RECORDS FOR THIS EXERCISE Start Marker

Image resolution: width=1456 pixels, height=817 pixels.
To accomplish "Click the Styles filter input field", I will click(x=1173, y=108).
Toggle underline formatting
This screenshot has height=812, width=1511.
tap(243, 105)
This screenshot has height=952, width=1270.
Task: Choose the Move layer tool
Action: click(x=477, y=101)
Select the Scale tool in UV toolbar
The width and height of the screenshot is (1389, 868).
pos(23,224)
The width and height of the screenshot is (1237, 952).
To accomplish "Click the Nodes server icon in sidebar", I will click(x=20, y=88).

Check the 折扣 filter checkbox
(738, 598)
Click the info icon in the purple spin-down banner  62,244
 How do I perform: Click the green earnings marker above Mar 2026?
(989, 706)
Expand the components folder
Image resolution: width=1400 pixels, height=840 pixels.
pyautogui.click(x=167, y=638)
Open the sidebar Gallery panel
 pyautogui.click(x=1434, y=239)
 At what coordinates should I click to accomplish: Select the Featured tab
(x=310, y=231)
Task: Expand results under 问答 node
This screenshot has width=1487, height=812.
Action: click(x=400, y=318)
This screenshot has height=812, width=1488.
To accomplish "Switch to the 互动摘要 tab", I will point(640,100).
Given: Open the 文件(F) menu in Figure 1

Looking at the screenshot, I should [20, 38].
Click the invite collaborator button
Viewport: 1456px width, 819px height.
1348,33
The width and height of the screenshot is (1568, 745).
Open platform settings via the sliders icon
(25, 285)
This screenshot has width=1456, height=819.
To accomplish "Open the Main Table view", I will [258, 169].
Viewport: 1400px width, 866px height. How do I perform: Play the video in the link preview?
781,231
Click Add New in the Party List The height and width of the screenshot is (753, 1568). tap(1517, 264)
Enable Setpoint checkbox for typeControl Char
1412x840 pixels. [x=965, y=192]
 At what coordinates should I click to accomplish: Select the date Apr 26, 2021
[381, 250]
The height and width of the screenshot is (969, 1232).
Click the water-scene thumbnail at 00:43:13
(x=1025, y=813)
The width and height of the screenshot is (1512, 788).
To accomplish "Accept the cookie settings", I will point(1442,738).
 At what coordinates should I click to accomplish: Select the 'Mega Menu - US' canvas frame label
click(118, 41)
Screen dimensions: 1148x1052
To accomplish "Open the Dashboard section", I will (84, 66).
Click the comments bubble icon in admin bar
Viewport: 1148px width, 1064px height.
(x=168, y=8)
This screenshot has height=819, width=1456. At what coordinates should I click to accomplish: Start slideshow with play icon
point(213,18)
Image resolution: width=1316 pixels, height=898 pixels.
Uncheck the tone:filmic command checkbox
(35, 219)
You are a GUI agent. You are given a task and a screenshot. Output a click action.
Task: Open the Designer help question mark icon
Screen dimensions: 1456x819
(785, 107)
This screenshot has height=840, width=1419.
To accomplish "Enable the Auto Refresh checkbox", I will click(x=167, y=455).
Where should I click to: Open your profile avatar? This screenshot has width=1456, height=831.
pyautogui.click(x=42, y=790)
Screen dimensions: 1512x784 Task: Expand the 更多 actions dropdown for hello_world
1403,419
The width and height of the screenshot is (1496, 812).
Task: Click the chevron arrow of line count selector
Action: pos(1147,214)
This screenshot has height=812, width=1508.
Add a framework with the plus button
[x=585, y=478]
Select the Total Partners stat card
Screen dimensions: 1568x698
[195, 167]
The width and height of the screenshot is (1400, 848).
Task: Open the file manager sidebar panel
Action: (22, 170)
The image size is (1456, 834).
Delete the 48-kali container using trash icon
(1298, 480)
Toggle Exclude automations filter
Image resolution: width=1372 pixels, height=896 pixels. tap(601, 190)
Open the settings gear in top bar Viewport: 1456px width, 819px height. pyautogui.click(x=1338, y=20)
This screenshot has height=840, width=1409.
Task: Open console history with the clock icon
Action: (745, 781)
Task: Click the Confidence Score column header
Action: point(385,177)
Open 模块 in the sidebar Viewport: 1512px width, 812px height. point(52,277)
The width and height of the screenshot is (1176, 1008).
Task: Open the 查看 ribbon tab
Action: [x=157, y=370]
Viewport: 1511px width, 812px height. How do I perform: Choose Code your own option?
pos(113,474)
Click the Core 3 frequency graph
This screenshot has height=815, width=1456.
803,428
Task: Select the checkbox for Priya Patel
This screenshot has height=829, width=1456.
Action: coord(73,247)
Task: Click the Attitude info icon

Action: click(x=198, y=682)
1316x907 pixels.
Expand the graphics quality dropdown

RECORDS FOR THIS EXERCISE End Marker

*PROBLEM:* Transcribe every record exactly, keeping each line as it is.

*EXERCISE RESULT:*
Image resolution: width=1456 pixels, height=817 pixels.
To accomplish "Click the Styles filter input field", I will click(x=1173, y=108).
Toggle underline formatting
This screenshot has height=812, width=1511.
tap(243, 105)
This screenshot has height=952, width=1270.
Task: Choose the Move layer tool
Action: click(x=477, y=101)
Select the Scale tool in UV toolbar
The width and height of the screenshot is (1389, 868).
pos(23,224)
The width and height of the screenshot is (1237, 952).
To accomplish "Click the Nodes server icon in sidebar", I will click(x=20, y=88).

Check the 折扣 filter checkbox
(738, 598)
Click the info icon in the purple spin-down banner  62,244
 How do I perform: Click the green earnings marker above Mar 2026?
(989, 706)
Expand the components folder
Image resolution: width=1400 pixels, height=840 pixels.
pyautogui.click(x=167, y=638)
Open the sidebar Gallery panel
 pyautogui.click(x=1434, y=239)
 At what coordinates should I click to accomplish: Select the Featured tab
(x=310, y=231)
Task: Expand results under 问答 node
This screenshot has width=1487, height=812.
Action: click(x=400, y=318)
This screenshot has height=812, width=1488.
To accomplish "Switch to the 互动摘要 tab", I will point(640,100).
Given: Open the 文件(F) menu in Figure 1

Looking at the screenshot, I should [20, 38].
Click the invite collaborator button
Viewport: 1456px width, 819px height.
1348,33
The width and height of the screenshot is (1568, 745).
Open platform settings via the sliders icon
(25, 285)
This screenshot has width=1456, height=819.
To accomplish "Open the Main Table view", I will [258, 169].
Viewport: 1400px width, 866px height. How do I perform: Play the video in the link preview?
781,231
Click Add New in the Party List The height and width of the screenshot is (753, 1568). tap(1517, 264)
Enable Setpoint checkbox for typeControl Char
1412x840 pixels. [x=965, y=192]
 At what coordinates should I click to accomplish: Select the date Apr 26, 2021
[381, 250]
The height and width of the screenshot is (969, 1232).
Click the water-scene thumbnail at 00:43:13
(x=1025, y=813)
The width and height of the screenshot is (1512, 788).
To accomplish "Accept the cookie settings", I will point(1442,738).
 At what coordinates should I click to accomplish: Select the 'Mega Menu - US' canvas frame label
click(118, 41)
Screen dimensions: 1148x1052
To accomplish "Open the Dashboard section", I will (84, 66).
Click the comments bubble icon in admin bar
Viewport: 1148px width, 1064px height.
(x=168, y=8)
This screenshot has height=819, width=1456. At what coordinates should I click to accomplish: Start slideshow with play icon
point(213,18)
Image resolution: width=1316 pixels, height=898 pixels.
Uncheck the tone:filmic command checkbox
(35, 219)
You are a GUI agent. You are given a task and a screenshot. Output a click action.
Task: Open the Designer help question mark icon
Screen dimensions: 1456x819
(785, 107)
This screenshot has height=840, width=1419.
To accomplish "Enable the Auto Refresh checkbox", I will click(x=167, y=455).
Where should I click to: Open your profile avatar? This screenshot has width=1456, height=831.
pyautogui.click(x=42, y=790)
Screen dimensions: 1512x784 Task: Expand the 更多 actions dropdown for hello_world
1403,419
The width and height of the screenshot is (1496, 812).
Task: Click the chevron arrow of line count selector
Action: pos(1147,214)
This screenshot has height=812, width=1508.
Add a framework with the plus button
[x=585, y=478]
Select the Total Partners stat card
Screen dimensions: 1568x698
[195, 167]
The width and height of the screenshot is (1400, 848).
Task: Open the file manager sidebar panel
Action: (22, 170)
The image size is (1456, 834).
Delete the 48-kali container using trash icon
(1298, 480)
Toggle Exclude automations filter
Image resolution: width=1372 pixels, height=896 pixels. tap(601, 190)
Open the settings gear in top bar Viewport: 1456px width, 819px height. pyautogui.click(x=1338, y=20)
This screenshot has height=840, width=1409.
Task: Open console history with the clock icon
Action: (745, 781)
Task: Click the Confidence Score column header
Action: point(385,177)
Open 模块 in the sidebar Viewport: 1512px width, 812px height. point(52,277)
The width and height of the screenshot is (1176, 1008).
Task: Open the 查看 ribbon tab
Action: [x=157, y=370]
Viewport: 1511px width, 812px height. How do I perform: Choose Code your own option?
pos(113,474)
Click the Core 3 frequency graph
This screenshot has height=815, width=1456.
803,428
Task: Select the checkbox for Priya Patel
This screenshot has height=829, width=1456.
Action: coord(73,247)
Task: Click the Attitude info icon

Action: click(x=198, y=682)
1316x907 pixels.
Expand the graphics quality dropdown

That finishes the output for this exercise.